Nous n’avons pas le temps de développer cet aspect maintenant toutefois retenons que notre responsabilité personnelle est engagée pour la survie du monde.

Mes décisions, mes actions, mes paroles sont toujours miennes et m’engagent personnellement.

Aussi je me refuse à énoncer des règles morales étroites, aucune affirmation catégorique disant qu’aucune femme ne doit jamais avorter, qu’aucune personne divorcée ne peut se remarier, que l’usage des préservatifs est interdit…

C’est pourquoi, comme vous, je préfère parler d’éthique. C’est-à-dire d’une morale concernée par l’action bonne et utile. Une action qui défend les libertés et construit la solidarité entre les hommes.

Par exemple, je suis amené en tant que pasteur à encourager la fidélité conjugale.
Mais je ne peux obliger personne à étouffer dans une relation moribonde.
Alors j’écoute et j’encourage les gens à exprimer leur volonté d’ouvrir leur vie sur un avenir plus créatif, plus apaisant.

C’est un vent de renouveau et de compassion, un esprit de résurrection qui souffle dans les pages de la Bible, pas un message de culpabilisation ni d’enfermement.

5. En termes de « témoignage » quelle est l’implication de votre famille spirituelle dans la société actuelle ?

Nous avons dit que le protestantisme libéral est ouvert à la culture des autres, il a prit conscience du fait qu’il est lui-même partie prenante d’une culture, ici et maintenant.
Nous imaginons de témoigner en faisant d’abord au sein de nos églises, la promotion d’un protestantisme ouvert aux problématiques du monde moderne.
Un protestantisme sensible au pluralisme et initiateur de rencontres interconvictionnelles, au niveau de nos villes et de nos communes, par exemple.
C’est très concret. Apprendre à dépasser notre réserve, voire à dépasser nos peurs de l’autre, cet autre si différent et si semblable pourtant…

La fidélité au message de Jésus ne nous interdit pas de découvrir et de pénétrer la sagesse des autres religions ni celle de la libre-pensée.

Apprendre à parler puis à agir ensemble.
Il ne s’agit pas d’abandonner notre esprit critique, mais il s’agit avant tout d’apprendre à renoncer à un esprit prétentieux, enfermé sur nos propres certitudes.

Je n’entends certes pas tout mélanger mais je me refuse à mépriser et à écarter les autres convictions.

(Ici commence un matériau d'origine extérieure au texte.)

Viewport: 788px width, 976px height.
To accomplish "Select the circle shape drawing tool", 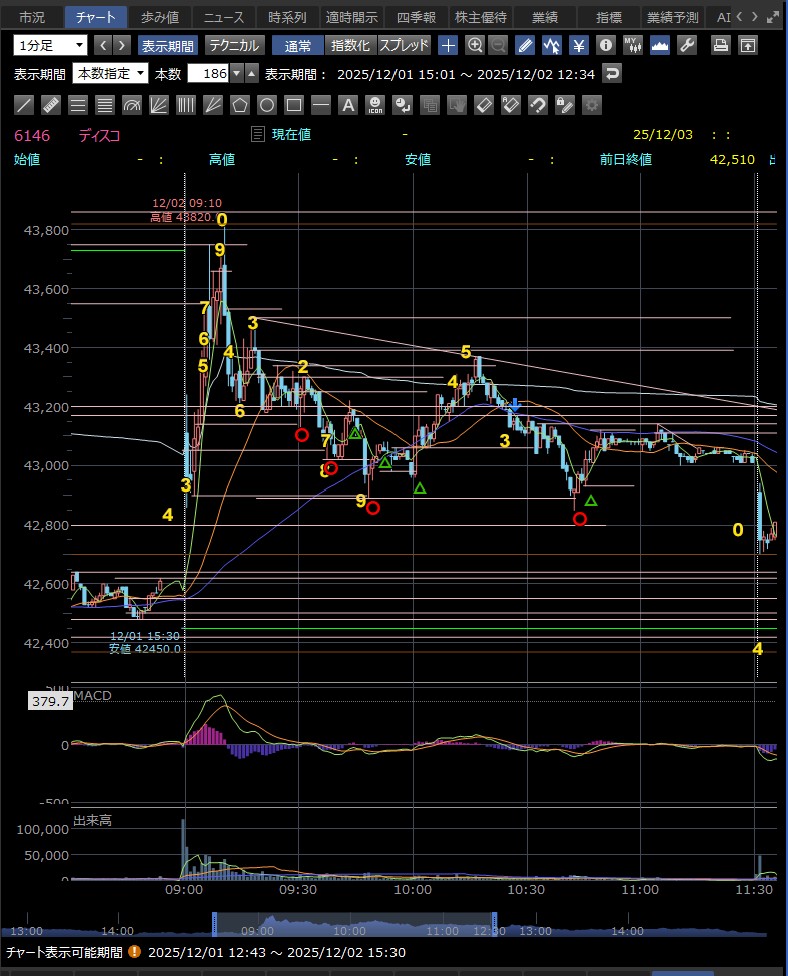I will [267, 105].
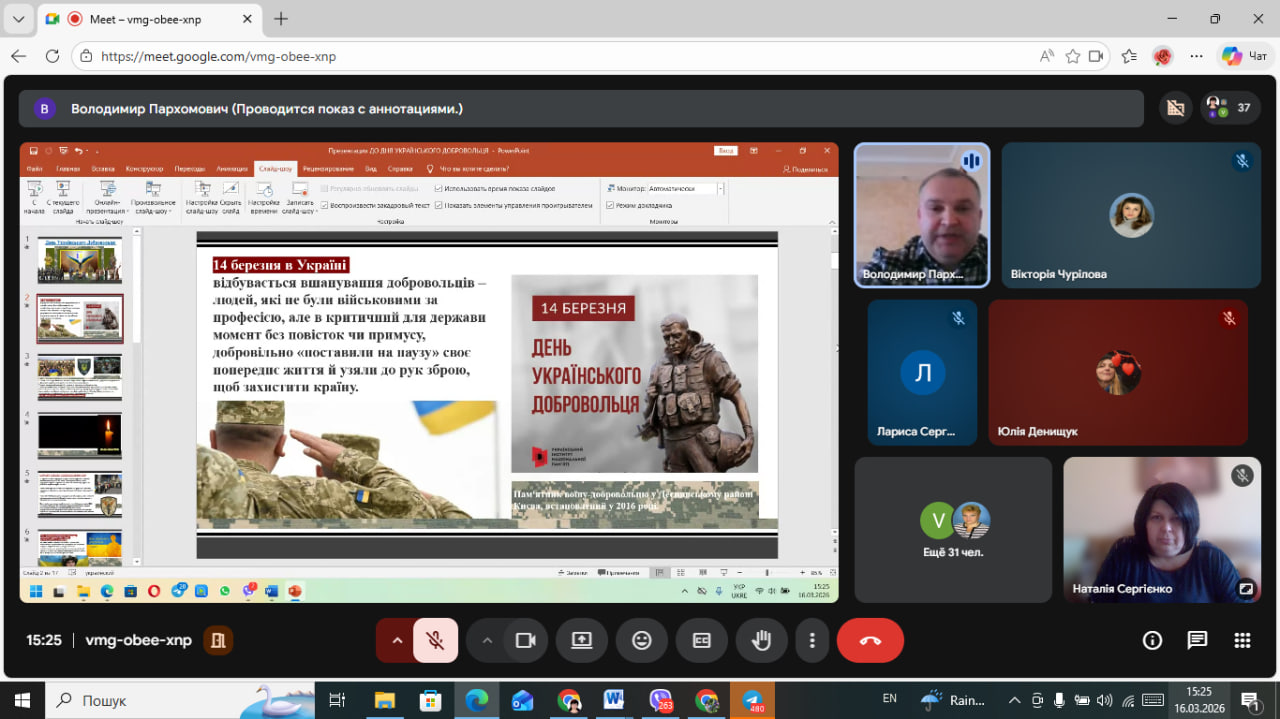
Task: Turn off the camera in Meet
Action: pos(525,641)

Si les chrétiens ont des choses à apporter aux autres, ils en ont aussi à recevoir d’eux.
Comme le disait le pasteur Charles Wagner « Je me méfie de la foi de ceux qui ne respectent pas la foi des autres ».

6. (Si nécessaire !) Comment voyez-vous l’évolution de cette famille à court et à moyen termes ?

Vous l’avez compris, le libéralisme protestant ne cherche pas à constituer un parti ecclésiastique, ni un groupe particulier.
Il cherche à diffuser des idées, à entretenir des débats, à maintenir une attitude d’ouverture.
Il est persuadé que son attachement au protestantisme s’enrichit lorsqu’il s’éloigne de la pensée dogmatique pour ouvrir son cœur et son esprit à cet autre qui est son prochain.

Il veut féconder sa spécificité, il assume un certain flou, il veut réinventer des mots et des actions qui l’autorisent à rester faillible, incertain et curieux.

Au bout du compte, les convictions ne devraient plus être une cause de division, ni une justification à la violence.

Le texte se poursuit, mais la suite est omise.